LONDON (Reuters) - European stocks touched their lowest level in nearly two years on Monday as rating agency Standard & Poor’s move to downgrade U.S. debt ignited concerns that the world’s biggest economy could slip back into recession.
Automobile .SXAP and mining .SXPP shares bore the brunt of the sell-off, down 8.1 percent and 6.3 percent, respectively, on escalating fears that slower global recovery would hit demand for vehicles and raw materials.
The market saw a bounce in early session on the European Central Bank’s decision to buy Spanish and Italian bonds to halt contagion from the euro zone debt crisis, but nervousness soon crept in. The move failed to lift sentiment, battered in the past days on bleak economic numbers and debt fears in the United States and Europe.

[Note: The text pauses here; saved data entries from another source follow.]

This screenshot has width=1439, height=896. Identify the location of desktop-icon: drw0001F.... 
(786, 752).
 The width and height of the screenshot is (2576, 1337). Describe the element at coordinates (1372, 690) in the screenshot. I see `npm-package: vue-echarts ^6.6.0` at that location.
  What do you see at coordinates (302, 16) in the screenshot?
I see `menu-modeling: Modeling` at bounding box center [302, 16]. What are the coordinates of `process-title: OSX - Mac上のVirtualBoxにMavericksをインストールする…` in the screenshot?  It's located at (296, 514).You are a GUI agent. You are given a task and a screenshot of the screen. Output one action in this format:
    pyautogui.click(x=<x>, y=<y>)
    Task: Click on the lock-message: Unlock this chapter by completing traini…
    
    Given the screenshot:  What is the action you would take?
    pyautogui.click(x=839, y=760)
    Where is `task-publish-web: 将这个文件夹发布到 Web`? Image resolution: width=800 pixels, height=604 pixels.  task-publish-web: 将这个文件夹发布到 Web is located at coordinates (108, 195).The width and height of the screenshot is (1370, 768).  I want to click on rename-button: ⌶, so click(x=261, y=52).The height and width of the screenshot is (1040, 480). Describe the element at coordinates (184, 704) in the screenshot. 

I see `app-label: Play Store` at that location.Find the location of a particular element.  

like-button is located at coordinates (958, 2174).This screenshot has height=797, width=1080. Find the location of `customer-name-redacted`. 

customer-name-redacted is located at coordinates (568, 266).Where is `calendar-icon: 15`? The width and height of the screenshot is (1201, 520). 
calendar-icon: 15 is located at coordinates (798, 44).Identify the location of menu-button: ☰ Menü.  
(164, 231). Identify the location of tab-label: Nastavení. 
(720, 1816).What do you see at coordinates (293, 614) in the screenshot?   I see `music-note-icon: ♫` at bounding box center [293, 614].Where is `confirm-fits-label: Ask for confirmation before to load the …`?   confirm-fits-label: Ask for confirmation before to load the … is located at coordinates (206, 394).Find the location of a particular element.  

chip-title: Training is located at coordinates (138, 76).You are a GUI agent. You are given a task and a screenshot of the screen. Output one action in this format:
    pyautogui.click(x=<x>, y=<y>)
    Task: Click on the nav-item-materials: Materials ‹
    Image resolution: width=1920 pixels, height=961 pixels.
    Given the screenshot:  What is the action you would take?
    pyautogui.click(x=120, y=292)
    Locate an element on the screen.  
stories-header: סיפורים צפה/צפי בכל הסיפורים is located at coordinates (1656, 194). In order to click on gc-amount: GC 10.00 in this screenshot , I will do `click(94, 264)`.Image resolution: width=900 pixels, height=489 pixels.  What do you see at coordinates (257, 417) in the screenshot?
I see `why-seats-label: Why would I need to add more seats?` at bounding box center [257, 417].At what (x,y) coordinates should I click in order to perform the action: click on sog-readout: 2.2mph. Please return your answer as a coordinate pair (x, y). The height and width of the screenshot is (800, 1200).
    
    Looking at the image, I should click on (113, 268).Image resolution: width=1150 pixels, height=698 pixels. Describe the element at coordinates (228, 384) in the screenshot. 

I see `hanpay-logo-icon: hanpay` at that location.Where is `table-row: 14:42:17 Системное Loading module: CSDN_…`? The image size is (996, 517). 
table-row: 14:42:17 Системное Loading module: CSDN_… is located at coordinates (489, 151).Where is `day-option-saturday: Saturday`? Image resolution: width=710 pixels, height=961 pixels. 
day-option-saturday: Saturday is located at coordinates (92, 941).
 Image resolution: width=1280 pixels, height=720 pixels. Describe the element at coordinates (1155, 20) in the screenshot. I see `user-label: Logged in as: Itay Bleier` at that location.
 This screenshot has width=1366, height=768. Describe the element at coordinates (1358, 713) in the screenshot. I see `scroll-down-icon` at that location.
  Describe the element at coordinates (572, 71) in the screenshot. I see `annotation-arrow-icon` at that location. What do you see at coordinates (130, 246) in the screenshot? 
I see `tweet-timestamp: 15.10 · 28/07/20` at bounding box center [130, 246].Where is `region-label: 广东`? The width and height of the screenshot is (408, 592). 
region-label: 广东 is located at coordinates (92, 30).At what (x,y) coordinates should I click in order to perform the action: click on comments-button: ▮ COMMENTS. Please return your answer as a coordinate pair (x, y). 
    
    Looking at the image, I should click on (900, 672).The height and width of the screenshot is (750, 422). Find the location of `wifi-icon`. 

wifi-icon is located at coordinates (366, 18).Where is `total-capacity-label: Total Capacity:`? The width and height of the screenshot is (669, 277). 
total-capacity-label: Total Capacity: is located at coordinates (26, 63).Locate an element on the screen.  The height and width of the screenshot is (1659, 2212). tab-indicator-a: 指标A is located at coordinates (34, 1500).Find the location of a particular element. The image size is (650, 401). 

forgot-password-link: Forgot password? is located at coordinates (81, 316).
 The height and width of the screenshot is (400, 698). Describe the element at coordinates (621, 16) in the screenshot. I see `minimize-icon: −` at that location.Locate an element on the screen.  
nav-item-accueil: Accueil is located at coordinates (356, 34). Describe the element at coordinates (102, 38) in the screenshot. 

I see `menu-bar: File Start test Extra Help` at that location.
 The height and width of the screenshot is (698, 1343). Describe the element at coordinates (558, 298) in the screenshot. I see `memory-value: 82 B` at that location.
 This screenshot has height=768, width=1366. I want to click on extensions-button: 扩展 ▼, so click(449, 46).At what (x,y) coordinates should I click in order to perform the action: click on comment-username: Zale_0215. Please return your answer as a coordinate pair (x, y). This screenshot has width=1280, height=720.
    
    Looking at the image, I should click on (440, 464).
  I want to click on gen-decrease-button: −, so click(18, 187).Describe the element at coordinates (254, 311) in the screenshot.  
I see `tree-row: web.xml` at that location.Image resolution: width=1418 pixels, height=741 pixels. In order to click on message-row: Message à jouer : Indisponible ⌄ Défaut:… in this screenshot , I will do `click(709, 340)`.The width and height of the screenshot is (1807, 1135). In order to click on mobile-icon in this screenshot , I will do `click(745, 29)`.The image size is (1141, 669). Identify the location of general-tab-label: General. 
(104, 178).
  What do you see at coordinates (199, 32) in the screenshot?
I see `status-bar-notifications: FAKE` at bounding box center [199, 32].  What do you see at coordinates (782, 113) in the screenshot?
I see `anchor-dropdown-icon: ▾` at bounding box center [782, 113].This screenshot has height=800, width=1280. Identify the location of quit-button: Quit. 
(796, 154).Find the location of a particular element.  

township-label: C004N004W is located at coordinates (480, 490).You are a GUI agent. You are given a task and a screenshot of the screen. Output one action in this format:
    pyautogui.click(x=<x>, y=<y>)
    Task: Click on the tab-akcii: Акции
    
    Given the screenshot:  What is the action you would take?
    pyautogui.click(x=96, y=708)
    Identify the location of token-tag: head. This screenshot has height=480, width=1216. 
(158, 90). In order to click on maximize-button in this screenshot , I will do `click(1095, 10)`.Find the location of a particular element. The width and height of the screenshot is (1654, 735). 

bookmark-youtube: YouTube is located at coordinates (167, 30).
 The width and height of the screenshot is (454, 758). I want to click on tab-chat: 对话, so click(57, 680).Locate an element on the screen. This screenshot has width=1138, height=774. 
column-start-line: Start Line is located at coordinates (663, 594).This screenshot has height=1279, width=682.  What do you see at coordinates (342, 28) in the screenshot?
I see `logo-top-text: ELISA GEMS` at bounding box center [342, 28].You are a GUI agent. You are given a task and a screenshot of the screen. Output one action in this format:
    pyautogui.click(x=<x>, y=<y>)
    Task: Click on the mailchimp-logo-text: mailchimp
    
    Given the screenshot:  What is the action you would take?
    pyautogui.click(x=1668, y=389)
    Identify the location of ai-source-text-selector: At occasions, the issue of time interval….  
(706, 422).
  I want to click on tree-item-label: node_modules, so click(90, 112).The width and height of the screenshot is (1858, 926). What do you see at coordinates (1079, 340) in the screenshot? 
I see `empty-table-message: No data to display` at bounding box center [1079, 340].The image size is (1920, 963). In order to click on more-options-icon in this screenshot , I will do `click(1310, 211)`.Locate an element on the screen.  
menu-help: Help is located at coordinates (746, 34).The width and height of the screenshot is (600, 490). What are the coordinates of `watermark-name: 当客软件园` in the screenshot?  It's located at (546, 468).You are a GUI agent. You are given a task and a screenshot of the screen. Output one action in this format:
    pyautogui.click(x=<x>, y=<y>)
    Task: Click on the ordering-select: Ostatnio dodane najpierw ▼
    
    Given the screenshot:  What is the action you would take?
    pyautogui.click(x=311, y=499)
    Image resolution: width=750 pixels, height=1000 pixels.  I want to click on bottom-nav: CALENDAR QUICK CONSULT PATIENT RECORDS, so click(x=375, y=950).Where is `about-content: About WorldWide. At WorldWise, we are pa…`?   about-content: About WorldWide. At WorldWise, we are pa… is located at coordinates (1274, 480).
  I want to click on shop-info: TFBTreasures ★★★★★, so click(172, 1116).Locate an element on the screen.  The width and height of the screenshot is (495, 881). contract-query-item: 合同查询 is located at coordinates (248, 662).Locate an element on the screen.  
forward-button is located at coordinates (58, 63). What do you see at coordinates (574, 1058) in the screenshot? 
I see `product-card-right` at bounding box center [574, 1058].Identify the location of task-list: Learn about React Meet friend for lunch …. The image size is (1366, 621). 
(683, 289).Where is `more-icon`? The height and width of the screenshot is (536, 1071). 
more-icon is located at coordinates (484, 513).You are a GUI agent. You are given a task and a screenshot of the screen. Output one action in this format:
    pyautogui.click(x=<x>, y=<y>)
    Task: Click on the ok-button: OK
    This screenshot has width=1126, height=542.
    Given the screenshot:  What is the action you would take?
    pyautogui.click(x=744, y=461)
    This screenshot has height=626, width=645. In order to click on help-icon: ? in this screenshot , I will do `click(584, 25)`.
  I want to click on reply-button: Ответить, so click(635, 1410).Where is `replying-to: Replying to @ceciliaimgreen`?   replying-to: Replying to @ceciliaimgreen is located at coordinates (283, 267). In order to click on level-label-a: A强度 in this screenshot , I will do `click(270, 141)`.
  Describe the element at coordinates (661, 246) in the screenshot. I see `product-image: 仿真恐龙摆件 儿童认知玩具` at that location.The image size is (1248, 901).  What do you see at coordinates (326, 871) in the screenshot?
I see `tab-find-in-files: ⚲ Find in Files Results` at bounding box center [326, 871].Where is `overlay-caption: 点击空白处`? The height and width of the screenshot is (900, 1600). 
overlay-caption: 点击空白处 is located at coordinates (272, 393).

The FTSEurofirst 300 .FTEU3 index of top European shares closed 4 percent lower at 936.29 points after hitting 935.83 -- a two-year low. Volumes were 186 percent of its 90-day daily average. The index saw its biggest one-day percentage decline since March 2009.
“Continued concerns over global growth were the cause of yet another mass sell-off, and it would seem that not even call after call from analysts saying valuations are now exceptionally cheap and attractive from a buying point of view, these aren’t enough to tempt the bulls back in,” said Angus Campbell, head of sales at Capital Spreads.
The recent sharp pullback on European stocks has dragged down European stock valuations. The average one-year forward price-to-earnings (P/E) ratio of stocks in the STOXX Europe 600 is now at 10.2, against its 10-year average of 13.3.
Analysts said investors feared the market could fall further, and shares could become even cheaper, preventing investors jumping in to grab beaten-down stocks. They said S&P’s move to cut the U.S. long-term credit rating on Friday could eventually raise borrowing costs in the country and hurt fragile economic recovery.
“The sell-off is mainly due to the fear that we will relapse into recession. Many investors have finally realized that the U.S. economy will not grow at 3 percent,” said Klaus Wiener, chief economist at Generali Investments, which manages 330 billion euros ($468 billion).
“I will attach a one-third probability to a renewed recession, not so much because it is fundamentally inherent in the system, but because the political risk has gone up.”
Banks, which generally suffer in difficult economic conditions, also slipped. European banks .SX7P fell 3.7 percent, while Commerzbank (CBKG.DE) dropped 8.5 percent. The Thomson Reuters Peripheral Eurozone Banks index .TRXFLDPIPUBANK, which sank 14 percent last week, was down 1.6 percent, while the Thomson Reuters Peripheral Eurozone Countries Index .TRXFLDPIPU fell 2.9 percent.
“We are staying with positions in Northern Europe; we do not think we have got sufficient certainty to buy back into Italian, Spanish and other peripheral markets,” said Bob Parker, senior adviser at Credit Suisse.
The euro zone's blue-chip Euro STOXX 50 .STOXX50E index was down 3.7 percent at 2,286.91 points, losing ground for the 11th session in a row and hitting a two-year low.
Over the past six sessions, European shares measured by the MSCI Europe index .MSCIEU have lost about $1 trillion in market capitalization, more than the combined GDPs of Greece, Portugal and Ireland.
The FTSEurofirst 300 index has lost about 21 percent since a peak in mid-February to fall into bear market territory, characterized by a drop of more than 20 percent over a certain period of time. The Euro STOXX 50 has fallen about 26 percent since mid-February.
The Euro STOXX 50 volatility index .V2TX, Europe’s main fear gauge, known as the VSTOXX index, was up 15 percent at a 14-month high, highlighting the recent surge in investors’ aversion to risky assets such as equities.
Greece's stock market regulator said short-selling will be banned on the Athens bourse .ATG for two months from August 9. Analysts said the move could help reduce volatility in a market hit hard by the debt crisis. Greek shares fell 6 percent.
“I would sell equities with a large amount of exposure to the United States such as AstraZeneca (AZN.L), ARM Holdings ARM.L and Wolseley WOS.L,” said Manoj Ladwa, senior trader at ETX Capital.
“And I would buy high-yielding insurance companies such as Aviva (AV.L), as they have been dragged down by the banking sector, but do not have the same sort of exposure to sovereign debt.”
Cyclical stocks such as miners and industrials were beaten down again as investors fretted about the impact of the U.S. credit downgrade on global growth.
In a note to clients, UniCredit retained its defensive stance with an "underweight" recommendation on euro zone equities, and cut its year-end target for the Euro STOXX 50 .STOXX50E index by 8.6 percent to 2,650 points with a negative revision risk.
“A rapid resolution of the deficit and competitiveness problems in EMU is not possible — and consequently nor is a rapid end to the crisis,” it said in the note.